What needs to be done: How many lines in the data that follows contain the word "Next"? Only that number is needed.
::::::::
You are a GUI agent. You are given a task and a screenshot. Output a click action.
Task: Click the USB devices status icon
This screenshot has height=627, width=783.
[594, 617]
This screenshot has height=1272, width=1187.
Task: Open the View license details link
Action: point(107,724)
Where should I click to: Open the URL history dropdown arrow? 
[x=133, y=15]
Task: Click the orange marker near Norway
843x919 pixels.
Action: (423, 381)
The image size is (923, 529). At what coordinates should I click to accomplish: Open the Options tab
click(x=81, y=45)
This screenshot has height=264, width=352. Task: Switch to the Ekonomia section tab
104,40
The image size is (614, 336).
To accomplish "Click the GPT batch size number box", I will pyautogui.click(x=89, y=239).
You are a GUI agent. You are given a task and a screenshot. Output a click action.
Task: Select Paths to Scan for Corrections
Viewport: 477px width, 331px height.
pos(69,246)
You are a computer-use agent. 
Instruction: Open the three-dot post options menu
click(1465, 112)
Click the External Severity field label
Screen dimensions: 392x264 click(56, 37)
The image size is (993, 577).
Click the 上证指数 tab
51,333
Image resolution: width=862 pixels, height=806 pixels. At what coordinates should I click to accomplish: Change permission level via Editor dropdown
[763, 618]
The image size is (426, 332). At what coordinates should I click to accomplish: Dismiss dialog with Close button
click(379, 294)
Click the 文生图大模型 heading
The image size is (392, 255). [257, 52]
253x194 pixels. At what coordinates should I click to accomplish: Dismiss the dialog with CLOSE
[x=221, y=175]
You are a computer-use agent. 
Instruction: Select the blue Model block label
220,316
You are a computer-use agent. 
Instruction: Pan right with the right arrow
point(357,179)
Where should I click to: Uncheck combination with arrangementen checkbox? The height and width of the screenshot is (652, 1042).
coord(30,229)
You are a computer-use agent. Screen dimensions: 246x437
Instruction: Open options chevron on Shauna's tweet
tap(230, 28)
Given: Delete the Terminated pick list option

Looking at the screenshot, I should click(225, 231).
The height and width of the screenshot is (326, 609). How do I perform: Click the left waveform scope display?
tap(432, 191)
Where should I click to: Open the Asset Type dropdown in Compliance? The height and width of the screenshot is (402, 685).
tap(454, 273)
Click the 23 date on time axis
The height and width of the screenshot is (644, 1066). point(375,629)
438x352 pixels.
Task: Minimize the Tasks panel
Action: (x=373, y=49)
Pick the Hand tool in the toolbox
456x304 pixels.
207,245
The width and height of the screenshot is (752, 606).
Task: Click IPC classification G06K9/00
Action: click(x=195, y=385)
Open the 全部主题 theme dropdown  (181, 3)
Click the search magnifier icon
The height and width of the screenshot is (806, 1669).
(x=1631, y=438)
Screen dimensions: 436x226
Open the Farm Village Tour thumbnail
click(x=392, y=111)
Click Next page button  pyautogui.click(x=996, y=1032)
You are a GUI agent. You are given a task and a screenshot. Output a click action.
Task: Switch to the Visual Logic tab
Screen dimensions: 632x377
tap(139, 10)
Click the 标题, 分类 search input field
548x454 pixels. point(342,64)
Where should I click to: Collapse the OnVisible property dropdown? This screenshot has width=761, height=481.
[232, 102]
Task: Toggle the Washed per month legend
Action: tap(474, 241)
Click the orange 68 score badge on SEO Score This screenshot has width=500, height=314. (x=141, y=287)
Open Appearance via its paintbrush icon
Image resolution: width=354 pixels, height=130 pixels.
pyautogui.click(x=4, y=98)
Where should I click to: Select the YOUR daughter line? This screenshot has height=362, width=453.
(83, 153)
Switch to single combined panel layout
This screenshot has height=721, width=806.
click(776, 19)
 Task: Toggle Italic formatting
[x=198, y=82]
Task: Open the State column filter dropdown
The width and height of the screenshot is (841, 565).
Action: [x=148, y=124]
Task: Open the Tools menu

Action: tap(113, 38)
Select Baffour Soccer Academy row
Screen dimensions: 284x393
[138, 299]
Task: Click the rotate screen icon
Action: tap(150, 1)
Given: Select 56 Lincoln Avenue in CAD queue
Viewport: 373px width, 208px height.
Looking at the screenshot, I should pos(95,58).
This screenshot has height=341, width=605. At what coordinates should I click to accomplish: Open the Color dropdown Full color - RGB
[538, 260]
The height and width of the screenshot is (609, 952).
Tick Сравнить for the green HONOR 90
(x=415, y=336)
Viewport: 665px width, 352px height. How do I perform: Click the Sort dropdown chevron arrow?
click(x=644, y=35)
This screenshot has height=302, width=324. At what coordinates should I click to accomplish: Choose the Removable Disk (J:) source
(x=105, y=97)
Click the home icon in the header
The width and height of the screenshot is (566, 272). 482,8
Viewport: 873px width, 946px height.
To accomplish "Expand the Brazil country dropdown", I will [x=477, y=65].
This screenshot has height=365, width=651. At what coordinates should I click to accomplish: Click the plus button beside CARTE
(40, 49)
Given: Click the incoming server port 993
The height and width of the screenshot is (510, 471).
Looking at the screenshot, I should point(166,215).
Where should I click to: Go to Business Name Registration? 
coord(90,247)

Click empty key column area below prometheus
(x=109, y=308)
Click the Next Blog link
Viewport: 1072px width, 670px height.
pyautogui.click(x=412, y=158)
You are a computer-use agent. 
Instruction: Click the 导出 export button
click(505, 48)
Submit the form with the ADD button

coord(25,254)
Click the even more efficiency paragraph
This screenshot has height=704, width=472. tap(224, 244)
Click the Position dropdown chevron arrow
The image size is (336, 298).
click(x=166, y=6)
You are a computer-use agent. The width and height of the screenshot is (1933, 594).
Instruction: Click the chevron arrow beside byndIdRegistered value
::::::::
Result for this exercise: 2